=== Item coordinate data ===
######

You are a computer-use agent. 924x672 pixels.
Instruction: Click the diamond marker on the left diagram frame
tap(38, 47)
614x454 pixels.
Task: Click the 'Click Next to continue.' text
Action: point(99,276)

######

=== WHAT IS NEEDED ===
Can you render every line of the data above as a Markdown table with the columns Row and Line, leaving out blank lines?

=== SOLUTION FOR THIS TASK ===
| Row | Line |
|---|---|
| 1 | You are a computer-use agent. 924x672 pixels. |
| 2 | Instruction: Click the diamond marker on the left diagram frame |
| 3 | tap(38, 47) |
| 4 | 614x454 pixels. |
| 5 | Task: Click the 'Click Next to continue.' text |
| 6 | Action: point(99,276) |